**Supplied passage**
##########

Wednesday morning, San Luis Obispo and Santa Barbara Counties held the 2022 Homeless Point in Time Count.

“So it's just a snapshot, a point in time, one day. So, you know, we can really do comparisons, as I said, year after year over year to see if homelessness is increasing or decreasing," said George Solis, program manager for the County of San Luis Obispo Department of Social Services.

Volunteers use an app to record initials, birth dates, and ages to count people experiencing homelessness in Santa Barbara County.

“The app that we use also uses GPS, so it drops a pin every time there's an observational survey or a full survey or vehicular survey to make sure that we don't really have any overlap,” explained Jett Black-Maertz, a housing program specialist senior at the County of Santa Barbara.

In San Luis Obispo County, they’re trying to maintain social distancing, so volunteers go out in teams and conduct their surveys from their cars or at a distance.

“They have their map, they have a phone-based app that they will use to collect data so they'll drive around their map, they'll look for the... look for tents, they'll look for people sleeping on a bench, people sleeping in cars and they'll just collect the data,” said Solis.

The state and federal governments use the numbers to track trends and help decide on how to allocate funding.

“It allows us to determine where they are, why they became homeless and how we can move funding and services to the more appropriate spots. These numbers are used by state funding sources as well as federal funding sources, and so it really dictates resources that are coming to us locally,” said Black-Maertz.

Locally, that funding goes to rental assistance programs, outreach efforts, case management and more.

Counties are supposed to conduct Homeless Point in Time counts every two years. However, in Santa Barbara County, they do it very year – except for in 2021 because of the COVID-19 pandemic.

##########

**Source data**

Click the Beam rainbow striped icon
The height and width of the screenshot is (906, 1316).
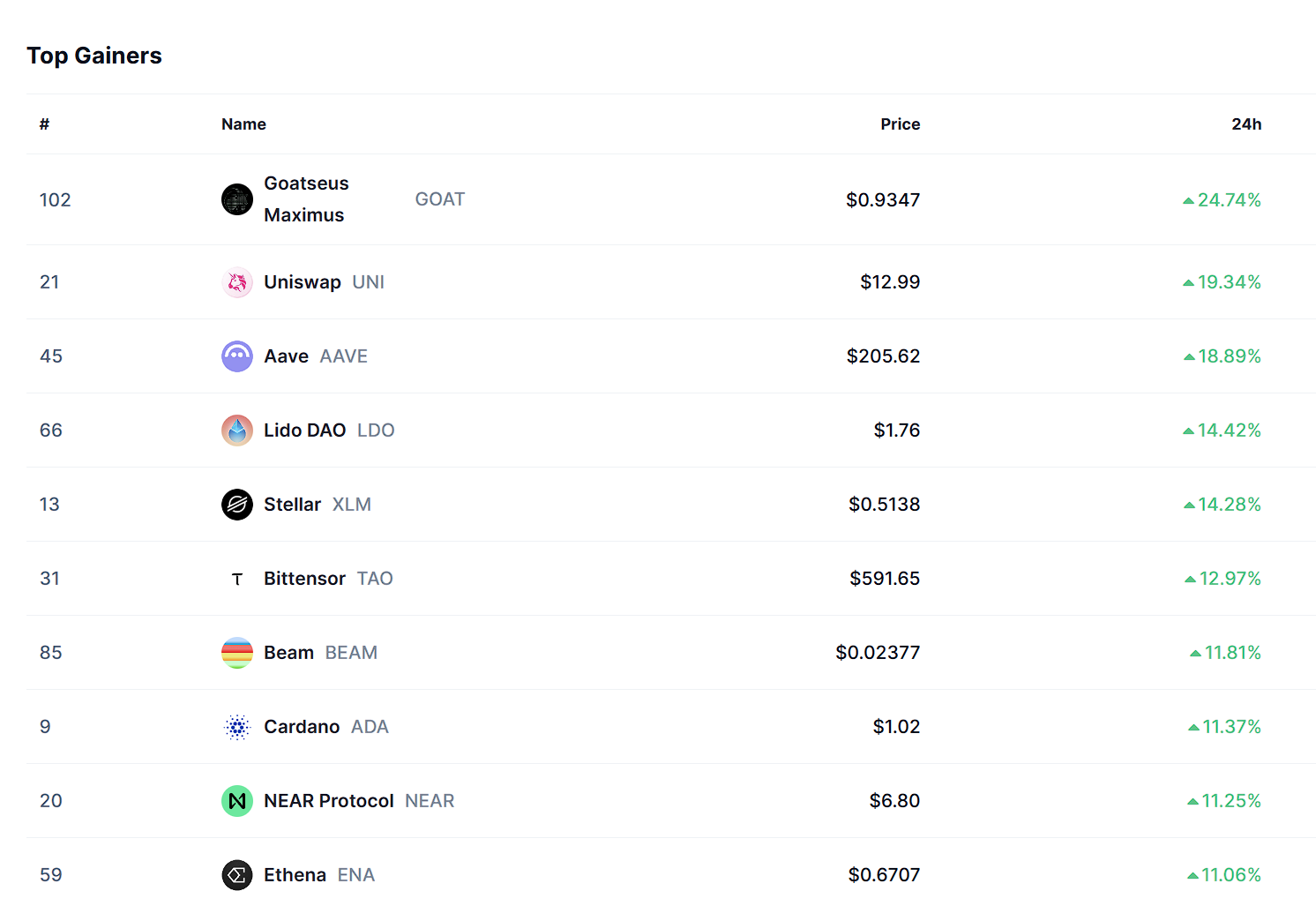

##########

**Work instruction 1**
In the homeless count report, how often are counties supposed to conduct Homeless Point in Time counts?
**Work instruction 2**
Reproduce the part of the homeless count report that opens with the words containing "Wednesday morning, San" and closes with "of Santa Barbara.".

**Problem solution 1**
Every two years.

**Problem solution 2**
Wednesday morning, San Luis Obispo and Santa Barbara Counties held the 2022 Homeless Point in Time Count.

“So it's just a snapshot, a point in time, one day. So, you know, we can really do comparisons, as I said, year after year over year to see if homelessness is increasing or decreasing," said George Solis, program manager for the County of San Luis Obispo Department of Social Services.

Volunteers use an app to record initials, birth dates, and ages to count people experiencing homelessness in Santa Barbara County.

“The app that we use also uses GPS, so it drops a pin every time there's an observational survey or a full survey or vehicular survey to make sure that we don't really have any overlap,” explained Jett Black-Maertz, a housing program specialist senior at the County of Santa Barbara.